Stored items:
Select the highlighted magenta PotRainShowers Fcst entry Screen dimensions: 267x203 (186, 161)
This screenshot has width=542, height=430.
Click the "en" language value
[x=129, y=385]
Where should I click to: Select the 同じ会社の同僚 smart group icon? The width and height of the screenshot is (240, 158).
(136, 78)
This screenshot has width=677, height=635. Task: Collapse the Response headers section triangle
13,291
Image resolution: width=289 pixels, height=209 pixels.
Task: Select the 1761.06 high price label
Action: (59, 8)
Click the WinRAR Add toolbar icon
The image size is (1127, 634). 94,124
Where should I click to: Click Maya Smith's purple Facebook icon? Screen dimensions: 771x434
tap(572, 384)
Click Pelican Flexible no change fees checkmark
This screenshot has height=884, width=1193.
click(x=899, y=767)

_What to do_
Each record must be returned exactly as it is written.

_Answer for the task_
Select the highlighted magenta PotRainShowers Fcst entry Screen dimensions: 267x203 (186, 161)
This screenshot has width=542, height=430.
Click the "en" language value
[x=129, y=385]
Where should I click to: Select the 同じ会社の同僚 smart group icon? The width and height of the screenshot is (240, 158).
(136, 78)
This screenshot has width=677, height=635. Task: Collapse the Response headers section triangle
13,291
Image resolution: width=289 pixels, height=209 pixels.
Task: Select the 1761.06 high price label
Action: (59, 8)
Click the WinRAR Add toolbar icon
The image size is (1127, 634). 94,124
Where should I click to: Click Maya Smith's purple Facebook icon? Screen dimensions: 771x434
tap(572, 384)
Click Pelican Flexible no change fees checkmark
This screenshot has height=884, width=1193.
click(x=899, y=767)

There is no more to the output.